SOUTH BEND, Ind. (Inside INdiana Business) – The University of Notre Dame and New York-based IBM (NYSE: IBM) are launching a collaboration that intends to address ethical concerns raised by the use of advanced technologies. The university says the new Notre Dame-IBM Tech Ethics Lab is being funded with a 10-year, $20 million investment from IBM.
The lab will analyze artificial intelligence, machine learning and quantum computing to address societal problems. Notre Dame says the collaboration will promote models for the ethical application of technology within the tech sector, business and government.
“We are grateful to IBM for its leadership in technology and business ethics and for its support of research to form ethical foundations for emerging technologies,” said Thomas Burish, provost at the University of Notre Dame. “The convening power of our organizations will allow us to bring together leading scholars and industry leaders to truly champion responsible technology development as a force for good on a global scale.”
Based at the South Bend campus, the lab will operate as a separate unit within the university’s Technology Ethics Center.
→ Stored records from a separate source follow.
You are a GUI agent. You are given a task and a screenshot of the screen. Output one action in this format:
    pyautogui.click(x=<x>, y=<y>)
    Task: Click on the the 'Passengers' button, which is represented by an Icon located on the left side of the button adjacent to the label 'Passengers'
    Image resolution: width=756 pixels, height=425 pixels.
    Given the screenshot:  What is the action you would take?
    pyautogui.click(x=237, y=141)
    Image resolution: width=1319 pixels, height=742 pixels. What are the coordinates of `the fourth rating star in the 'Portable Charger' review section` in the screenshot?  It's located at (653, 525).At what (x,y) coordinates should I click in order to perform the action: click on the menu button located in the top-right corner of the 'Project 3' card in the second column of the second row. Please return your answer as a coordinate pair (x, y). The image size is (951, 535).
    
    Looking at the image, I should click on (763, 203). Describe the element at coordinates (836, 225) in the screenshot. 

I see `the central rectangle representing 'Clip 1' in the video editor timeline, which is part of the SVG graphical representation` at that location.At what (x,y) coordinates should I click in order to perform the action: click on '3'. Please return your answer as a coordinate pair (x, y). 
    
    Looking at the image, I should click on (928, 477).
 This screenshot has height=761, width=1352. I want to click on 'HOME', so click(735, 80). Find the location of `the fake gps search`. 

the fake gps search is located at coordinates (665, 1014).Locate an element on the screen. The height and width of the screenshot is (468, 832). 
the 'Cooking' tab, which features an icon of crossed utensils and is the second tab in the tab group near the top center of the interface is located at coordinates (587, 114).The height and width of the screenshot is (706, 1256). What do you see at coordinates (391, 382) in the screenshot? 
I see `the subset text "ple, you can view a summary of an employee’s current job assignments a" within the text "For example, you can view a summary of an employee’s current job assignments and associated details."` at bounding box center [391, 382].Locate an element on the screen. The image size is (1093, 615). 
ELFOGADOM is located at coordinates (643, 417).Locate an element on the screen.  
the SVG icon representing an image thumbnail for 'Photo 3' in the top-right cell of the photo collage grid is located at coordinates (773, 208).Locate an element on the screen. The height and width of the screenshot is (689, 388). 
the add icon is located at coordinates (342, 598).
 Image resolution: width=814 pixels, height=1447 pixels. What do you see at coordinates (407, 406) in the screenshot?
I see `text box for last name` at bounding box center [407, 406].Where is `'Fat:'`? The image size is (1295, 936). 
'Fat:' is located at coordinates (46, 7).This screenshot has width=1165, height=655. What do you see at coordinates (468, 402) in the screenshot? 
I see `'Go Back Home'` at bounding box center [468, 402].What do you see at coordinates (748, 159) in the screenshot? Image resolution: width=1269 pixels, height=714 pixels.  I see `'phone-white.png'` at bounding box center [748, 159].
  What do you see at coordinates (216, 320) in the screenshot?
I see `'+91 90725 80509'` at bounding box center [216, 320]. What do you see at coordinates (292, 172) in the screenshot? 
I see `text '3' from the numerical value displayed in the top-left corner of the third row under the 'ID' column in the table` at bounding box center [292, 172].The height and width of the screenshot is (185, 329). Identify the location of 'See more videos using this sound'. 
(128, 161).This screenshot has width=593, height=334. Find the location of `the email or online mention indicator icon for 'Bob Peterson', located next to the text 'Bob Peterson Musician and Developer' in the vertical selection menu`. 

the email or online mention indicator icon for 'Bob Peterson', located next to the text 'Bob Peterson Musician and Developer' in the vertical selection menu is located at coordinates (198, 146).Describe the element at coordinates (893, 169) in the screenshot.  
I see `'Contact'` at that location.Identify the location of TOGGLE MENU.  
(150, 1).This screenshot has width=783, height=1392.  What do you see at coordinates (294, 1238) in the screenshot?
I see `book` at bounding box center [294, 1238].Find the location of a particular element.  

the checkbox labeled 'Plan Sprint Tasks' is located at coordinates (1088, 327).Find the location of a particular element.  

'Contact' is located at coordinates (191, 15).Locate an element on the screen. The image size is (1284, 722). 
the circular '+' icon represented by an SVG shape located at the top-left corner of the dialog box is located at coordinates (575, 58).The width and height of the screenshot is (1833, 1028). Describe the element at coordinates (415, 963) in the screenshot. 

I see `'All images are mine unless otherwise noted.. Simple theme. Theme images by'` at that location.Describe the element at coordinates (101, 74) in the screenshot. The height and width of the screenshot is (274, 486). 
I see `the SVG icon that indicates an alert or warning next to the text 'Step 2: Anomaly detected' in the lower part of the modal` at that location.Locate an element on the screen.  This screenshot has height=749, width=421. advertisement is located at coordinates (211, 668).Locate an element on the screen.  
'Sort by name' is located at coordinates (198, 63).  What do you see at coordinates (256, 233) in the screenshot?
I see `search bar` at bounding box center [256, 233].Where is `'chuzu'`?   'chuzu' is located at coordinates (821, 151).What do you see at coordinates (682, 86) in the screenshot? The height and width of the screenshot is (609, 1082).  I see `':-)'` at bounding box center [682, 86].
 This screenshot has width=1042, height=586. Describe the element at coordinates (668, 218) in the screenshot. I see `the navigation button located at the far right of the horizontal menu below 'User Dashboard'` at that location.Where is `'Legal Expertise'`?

Notre Dame says the lab will leverage its technology ethics resources as well as IBM’s artificial intelligence expertise and industry connections.
“AI has tremendous potential to make our world smarter, healthier and more prosperous, but the technology raises ethical issues that are broader and more complex than those of past transformative technologies,” said John Kelly III, IBM’s executive vice president. “Ethical considerations are at the heart of how IBM brings technology into the world, and we are proud to partner with Notre Dame to create the Tech Ethics Lab and elevate the role that ethics will play in the global dialogue.”
The university says the lab will serve as the convener for technology-related ethics expertise and will aim to bring together academia and industry to develop frameworks to address new and emerging technologies. Notre Dame says its work will be especially important as technology moves the world through the coronavirus pandemic.